A massive new vulnerability has been found in Microsoft’s NTLM authentication protocol which could result in remote code execution on any Windows machine or authenticate to any web server that supports Windows Integrated Authentication (WIA) such as Exchange or ADFS.

The two critical Microsoft vulnerabilities that consist of three logical flaws were discovered by the Preempt research team. They report all Windows versions are vulnerable, and that the flaw bypasses previous mitigations Microsoft put in place.

NTLM Relay is one of the most common attack techniques used in Active Directory environments, and while Microsoft has previously developed several mitigations for preventing NTLM relay attacks, the Preempt researchers discovered those mitigations have the following exploitable flaws:

The Message Integrity Code (MIC) field ensures that attackers do not tamper NTLM messages. The bypass discovered by Preempt researchers allows attackers to remove the ‘MIC’ protection and modify various fields in the NTLM authentication flow, such as signing negotiation.

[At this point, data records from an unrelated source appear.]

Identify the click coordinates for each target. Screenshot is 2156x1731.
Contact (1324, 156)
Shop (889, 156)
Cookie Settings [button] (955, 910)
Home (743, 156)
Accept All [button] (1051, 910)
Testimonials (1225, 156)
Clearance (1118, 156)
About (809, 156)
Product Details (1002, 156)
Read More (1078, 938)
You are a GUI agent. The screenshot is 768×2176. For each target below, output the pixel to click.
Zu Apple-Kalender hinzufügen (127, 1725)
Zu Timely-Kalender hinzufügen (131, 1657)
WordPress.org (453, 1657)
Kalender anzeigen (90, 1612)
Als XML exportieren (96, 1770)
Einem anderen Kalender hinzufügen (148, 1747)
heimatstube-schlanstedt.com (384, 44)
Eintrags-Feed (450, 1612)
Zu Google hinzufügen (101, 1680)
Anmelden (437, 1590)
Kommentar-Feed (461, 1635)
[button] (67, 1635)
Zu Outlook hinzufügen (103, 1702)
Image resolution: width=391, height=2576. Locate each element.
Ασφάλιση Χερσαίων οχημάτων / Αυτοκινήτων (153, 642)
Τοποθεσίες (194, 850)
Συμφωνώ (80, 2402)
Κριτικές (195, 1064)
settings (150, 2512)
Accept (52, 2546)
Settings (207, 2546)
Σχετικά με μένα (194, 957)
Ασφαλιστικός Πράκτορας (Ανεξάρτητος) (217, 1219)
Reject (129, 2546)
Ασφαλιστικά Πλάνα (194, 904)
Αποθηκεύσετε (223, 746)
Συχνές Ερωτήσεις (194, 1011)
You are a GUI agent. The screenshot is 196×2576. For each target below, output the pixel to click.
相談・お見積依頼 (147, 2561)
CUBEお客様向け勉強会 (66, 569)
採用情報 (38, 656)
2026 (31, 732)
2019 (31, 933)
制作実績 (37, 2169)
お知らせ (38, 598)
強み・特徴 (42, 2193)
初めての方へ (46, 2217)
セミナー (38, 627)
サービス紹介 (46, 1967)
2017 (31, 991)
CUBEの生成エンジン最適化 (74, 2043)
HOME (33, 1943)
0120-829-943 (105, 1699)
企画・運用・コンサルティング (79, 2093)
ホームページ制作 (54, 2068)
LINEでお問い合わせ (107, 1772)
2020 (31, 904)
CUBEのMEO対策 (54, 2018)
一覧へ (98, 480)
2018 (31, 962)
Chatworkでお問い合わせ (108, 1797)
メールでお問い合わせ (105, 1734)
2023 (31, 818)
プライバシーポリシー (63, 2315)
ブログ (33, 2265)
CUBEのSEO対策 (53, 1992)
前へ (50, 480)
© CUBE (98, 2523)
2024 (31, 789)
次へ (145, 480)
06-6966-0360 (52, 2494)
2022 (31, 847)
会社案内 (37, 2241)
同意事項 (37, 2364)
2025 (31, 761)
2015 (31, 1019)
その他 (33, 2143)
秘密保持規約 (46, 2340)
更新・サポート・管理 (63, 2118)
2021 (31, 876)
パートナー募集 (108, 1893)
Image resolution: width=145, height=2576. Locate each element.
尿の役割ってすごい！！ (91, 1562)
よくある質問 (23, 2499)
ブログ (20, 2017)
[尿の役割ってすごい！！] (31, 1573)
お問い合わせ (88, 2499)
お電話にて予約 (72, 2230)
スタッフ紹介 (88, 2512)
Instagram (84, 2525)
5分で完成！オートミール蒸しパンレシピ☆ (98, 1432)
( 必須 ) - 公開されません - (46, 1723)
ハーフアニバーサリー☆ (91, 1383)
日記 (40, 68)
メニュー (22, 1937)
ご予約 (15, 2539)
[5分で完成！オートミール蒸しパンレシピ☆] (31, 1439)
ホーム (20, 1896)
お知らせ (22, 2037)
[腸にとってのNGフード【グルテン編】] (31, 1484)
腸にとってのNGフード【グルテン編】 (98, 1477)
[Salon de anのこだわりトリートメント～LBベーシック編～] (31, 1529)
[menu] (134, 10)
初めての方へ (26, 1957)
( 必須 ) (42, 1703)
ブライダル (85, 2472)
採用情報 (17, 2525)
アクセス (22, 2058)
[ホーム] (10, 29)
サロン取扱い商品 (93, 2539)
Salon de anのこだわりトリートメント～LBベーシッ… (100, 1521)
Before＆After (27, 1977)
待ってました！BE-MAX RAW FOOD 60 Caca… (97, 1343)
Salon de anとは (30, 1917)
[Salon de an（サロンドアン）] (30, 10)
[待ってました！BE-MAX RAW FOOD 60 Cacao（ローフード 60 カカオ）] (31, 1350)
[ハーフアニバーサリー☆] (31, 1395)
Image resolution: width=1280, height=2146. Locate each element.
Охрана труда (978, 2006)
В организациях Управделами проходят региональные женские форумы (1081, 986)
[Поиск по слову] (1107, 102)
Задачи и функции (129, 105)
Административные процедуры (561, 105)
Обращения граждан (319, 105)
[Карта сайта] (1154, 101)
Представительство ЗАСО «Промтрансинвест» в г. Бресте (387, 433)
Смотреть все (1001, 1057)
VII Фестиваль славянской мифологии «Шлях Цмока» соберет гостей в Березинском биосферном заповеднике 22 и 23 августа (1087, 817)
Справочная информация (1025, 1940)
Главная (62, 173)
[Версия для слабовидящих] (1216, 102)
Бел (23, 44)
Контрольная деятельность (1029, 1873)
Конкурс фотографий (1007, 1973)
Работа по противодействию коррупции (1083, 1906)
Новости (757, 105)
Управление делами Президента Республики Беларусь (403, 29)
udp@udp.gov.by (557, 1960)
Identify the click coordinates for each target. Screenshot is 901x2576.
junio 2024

SMB Session Signing prevents attackers from relaying NTLM authentication messages to establish SMB and DCE/RPC sessions.The bypass enables attackers to relay NTLM authentication requests to any server in the domain, including domain controllers, while establishing a signed session to perform remote code execution. If the relayed authentication is of a privileged user, this means full domain compromise.

Enhanced Protection for Authentication (EPA) prevents attackers from relaying NTLM messages to TLS sessions. The bypass allows attackers to modify NTLM messages to generate legitimate channel binding information. This allows attackers to connect to various web servers using the attacked user’s privileges and perform operations such as: read the user’s emails (by relaying to OWA servers) or even connect to cloud resources (by relaying to ADFS servers).

Preempt has responsibly disclosed the vulnerability to Microsoft, who released issued CVE-2019-1040 and CVE-2019-1019 on Patch Tuesday to address the issue. Preempt however warns that this is not enough and that admins also need to affect some configuration changes to ensure protection.

To protect your network:

1. Patch – Make sure that workstations and servers are properly patched.

2. Configure

  • Enforce SMB Signing – To prevent attackers from launching simpler NTLM relay attacks, turn on SMB Signing on all machines in the network.
  • Block NTLMv1 – Since NTLMv1 is considered significantly less secure; it is recommended to completely block it by setting the appropriate GPO.
  • Enforce LDAP/S Signing – To prevent NTLM relay in LDAP, enforce LDAP signing and LDAPS channel binding on domain controllers.
  • Enforce EPA – To prevent NTLM relay on web servers, harden all web servers (OWA, ADFS) to accept only requests with EPA.

3. Reduce NTLM usage – Even with fully secured configuration and patched servers, NTLM poses a significantly greater risk than Kerberos. It is recommended that you remove NTLM where it is not needed.